Subway’s “chicken” sandwich only contains 50 percent chicken, according to a new report.
The fast food chain’s “chicken” only contains 50 percent chicken DNA — the rest is actually soy filler, according to Canadian researchers who conducted lab tests on the meat.
Subway’s “oven roasted chicken” contains 53.6 percent chicken DNA, while its chicken strips contain 42.8 percent, according to an investigation from CBC Marketplace.
Trent University’s Wildlife Forensic DNA Laboratory, which conducted the tests for the CBC, found that grocery store chicken contained 100 percent chicken DNA, and the meat from the some of the restaurant’s competitors contained 85 to 90 percent chicken DNA, Fox News reported.

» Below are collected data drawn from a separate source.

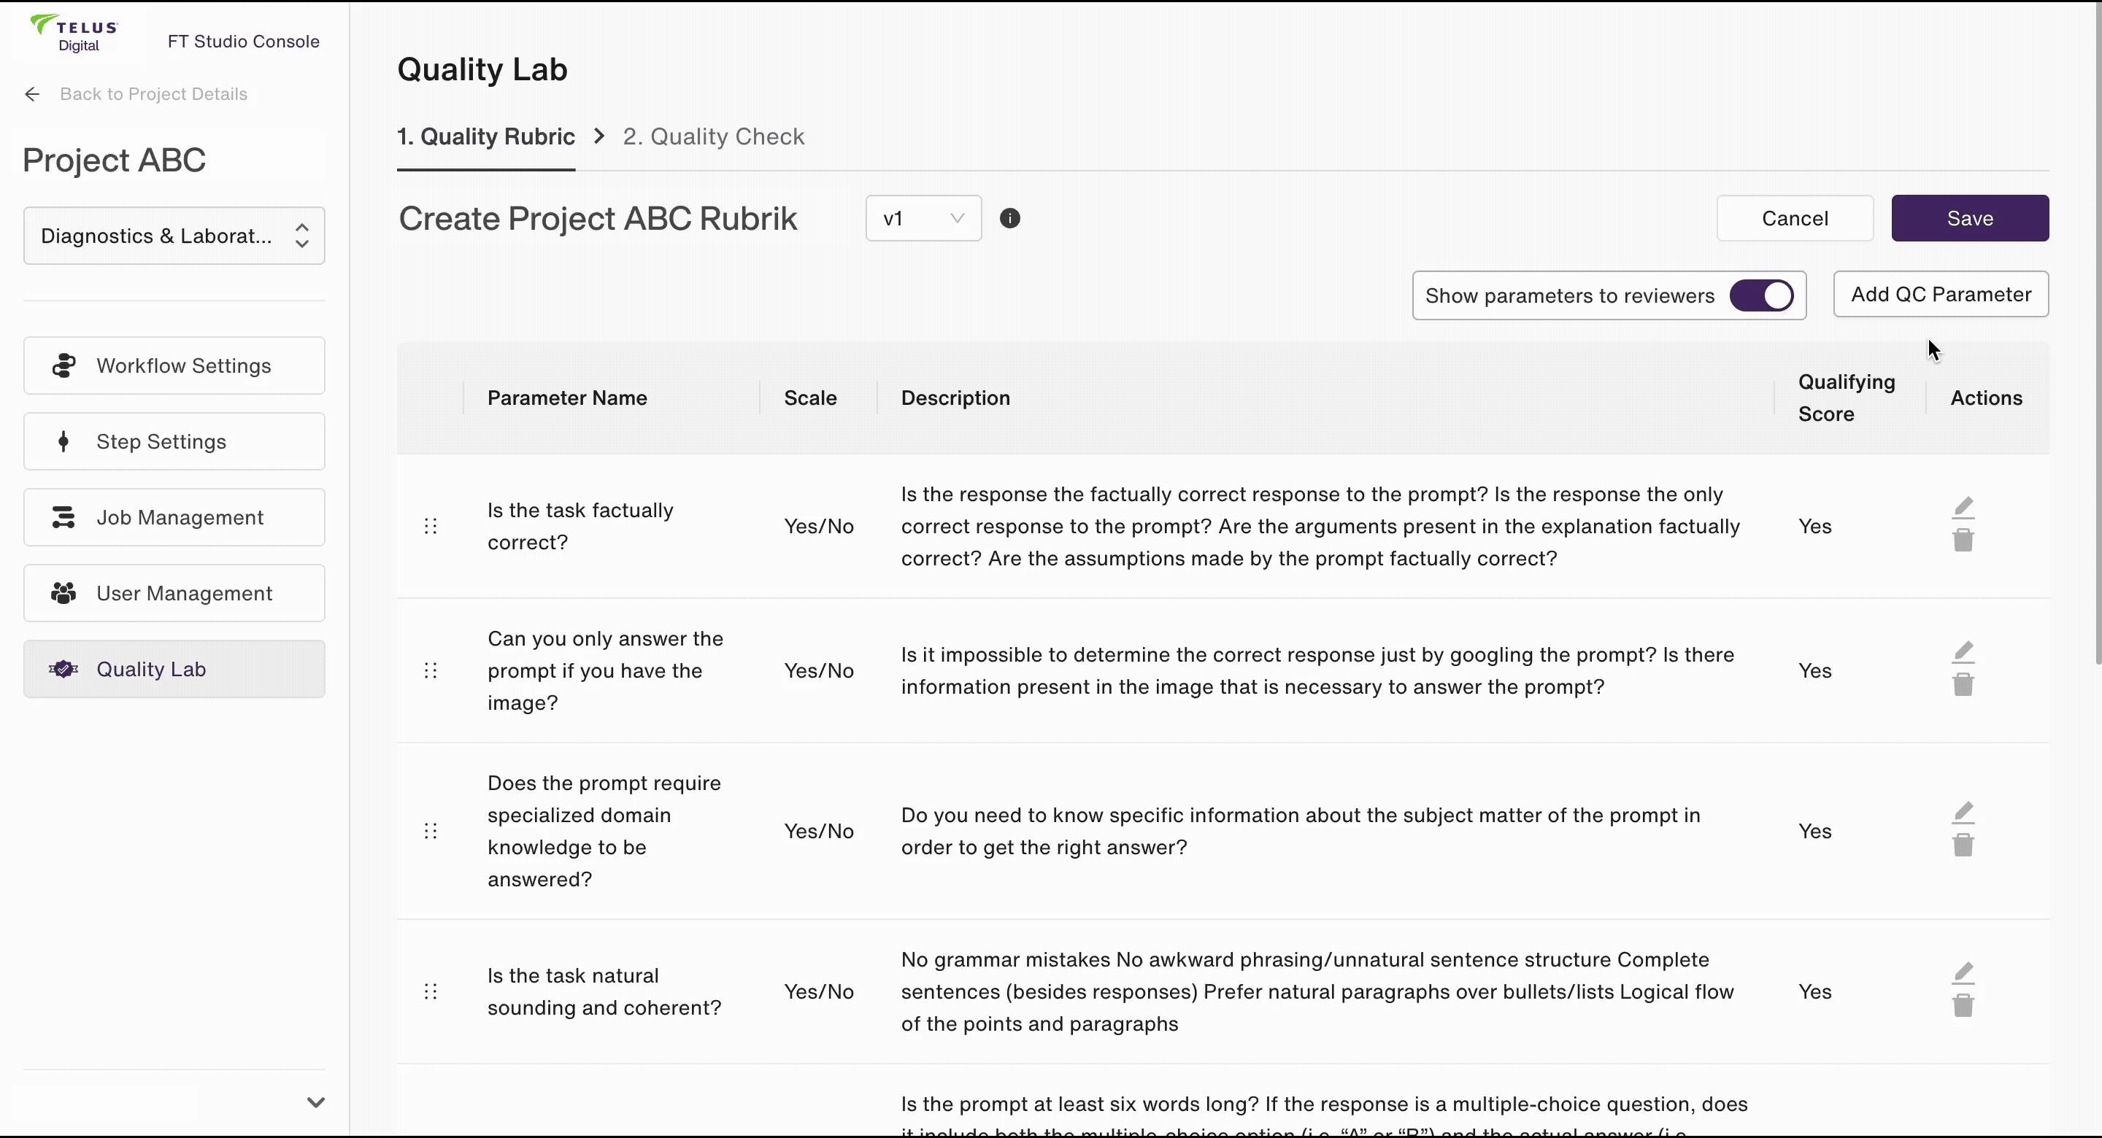Switch to the Quality Check step tab

point(713,136)
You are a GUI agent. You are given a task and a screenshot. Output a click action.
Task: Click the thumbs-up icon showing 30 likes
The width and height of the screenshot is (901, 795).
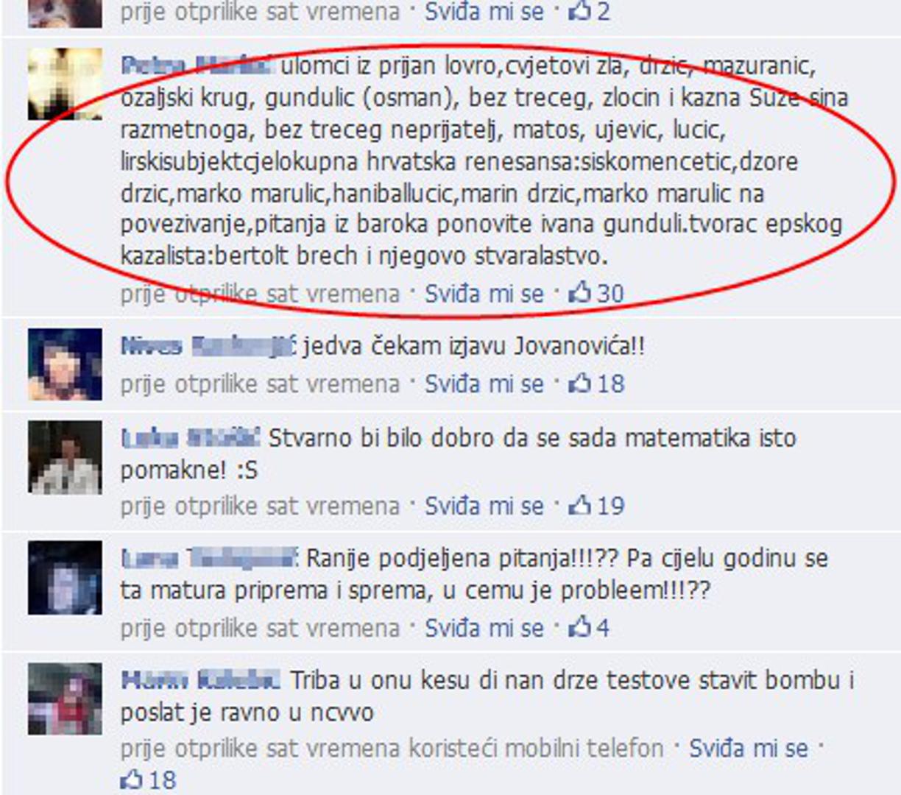[580, 293]
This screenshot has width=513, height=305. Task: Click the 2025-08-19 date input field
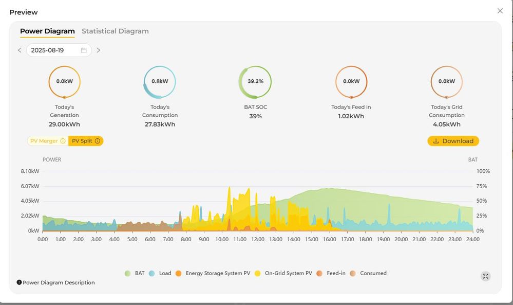point(54,50)
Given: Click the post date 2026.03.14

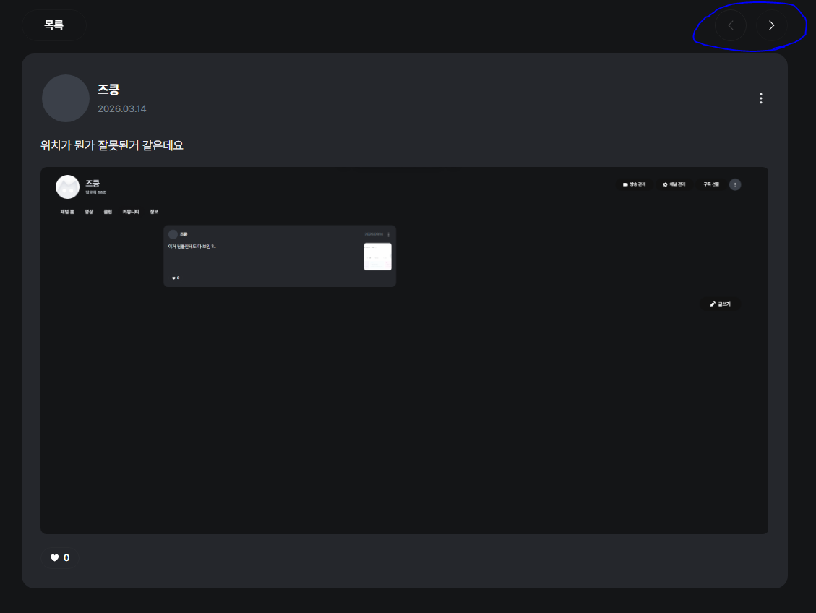Looking at the screenshot, I should click(122, 108).
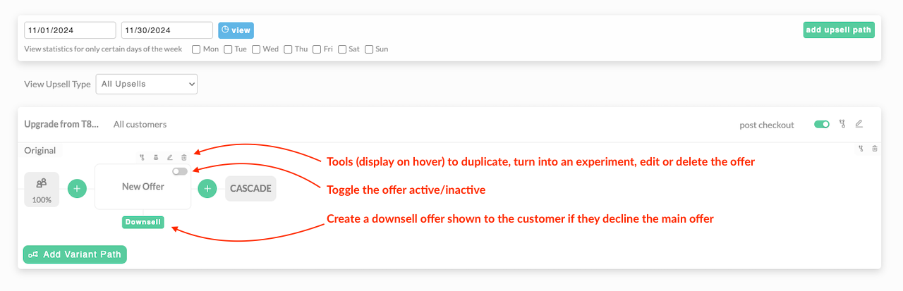Edit the New Offer with pencil icon

pyautogui.click(x=170, y=157)
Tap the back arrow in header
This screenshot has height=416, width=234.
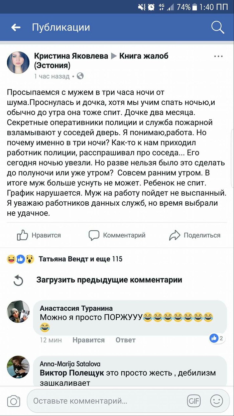coord(16,27)
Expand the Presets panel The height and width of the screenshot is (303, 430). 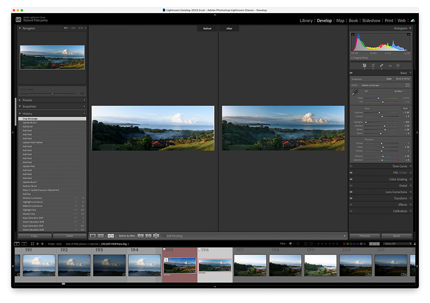pyautogui.click(x=27, y=100)
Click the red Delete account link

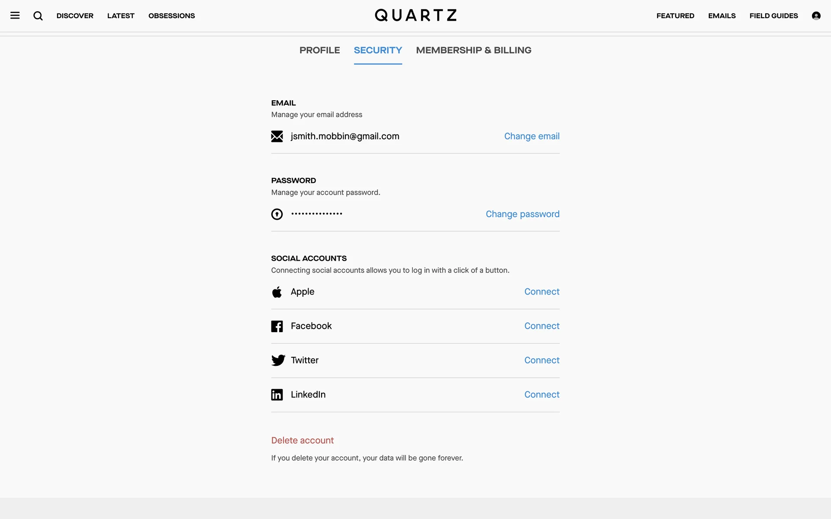[303, 440]
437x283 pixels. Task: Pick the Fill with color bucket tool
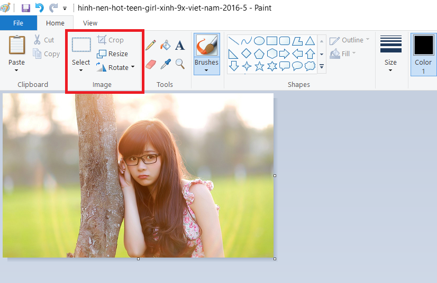[166, 45]
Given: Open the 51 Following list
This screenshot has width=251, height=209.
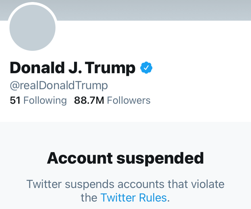Looking at the screenshot, I should (38, 101).
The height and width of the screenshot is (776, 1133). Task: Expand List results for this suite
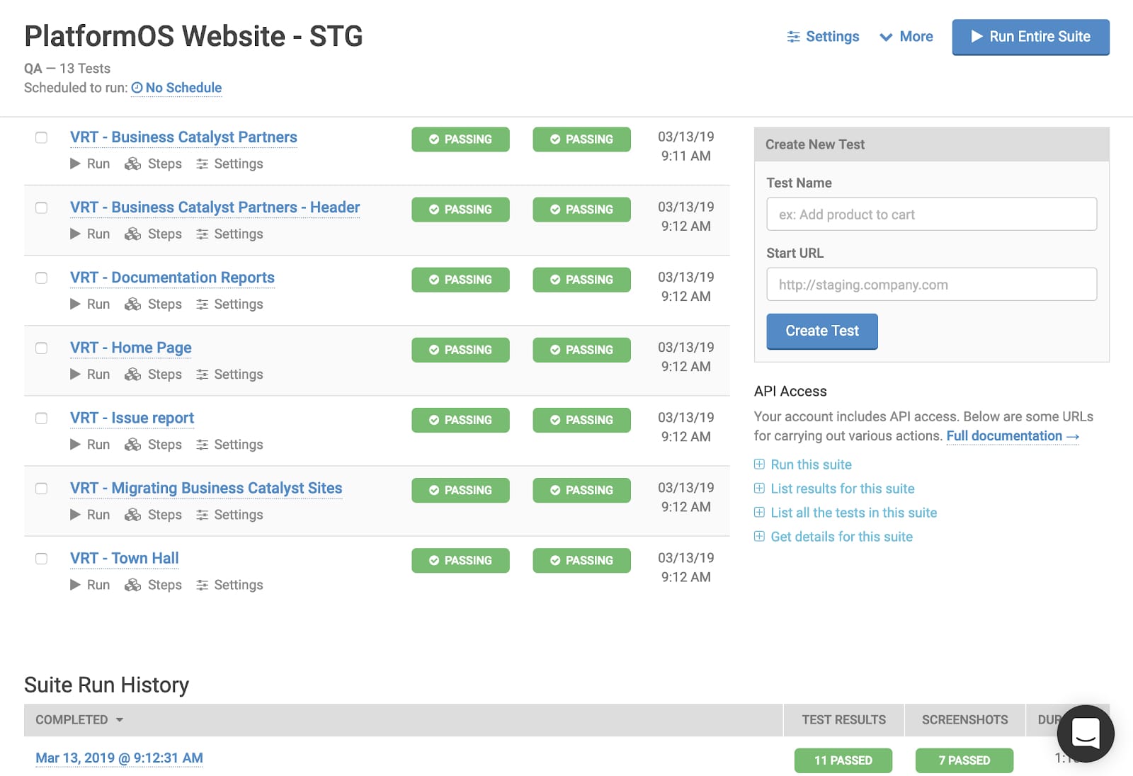[x=759, y=489]
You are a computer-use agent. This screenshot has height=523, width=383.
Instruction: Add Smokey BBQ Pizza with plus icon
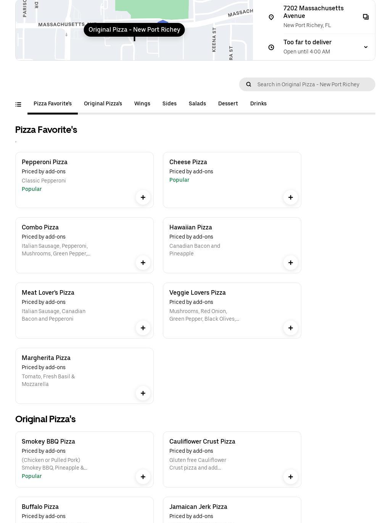(x=143, y=477)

The test results angered consumers, who say it is dishonest to label the meat “chicken” when it is really a soy product.
“That’s misrepresentation,” Toronto resident Irena Valenta said.
Subway Canada confirmed in a statement that they used soy protein as fillers.
“Subway Canada cannot confirm the veracity of the results of the lab testing you had conducted,” the company said. “However, we are concerned by the alleged findings you cite with respect to the proportion of soy content. Our chicken strips and oven roasted chicken contain 1 percent or less of soy protein. We use this ingredient in these products as a means to help stabilize the texture and moisture.”
“We will look into this again with our supplier to ensure that the chicken is meeting the high standard we set for all of our menu items and ingredients,” the sandwich chain added.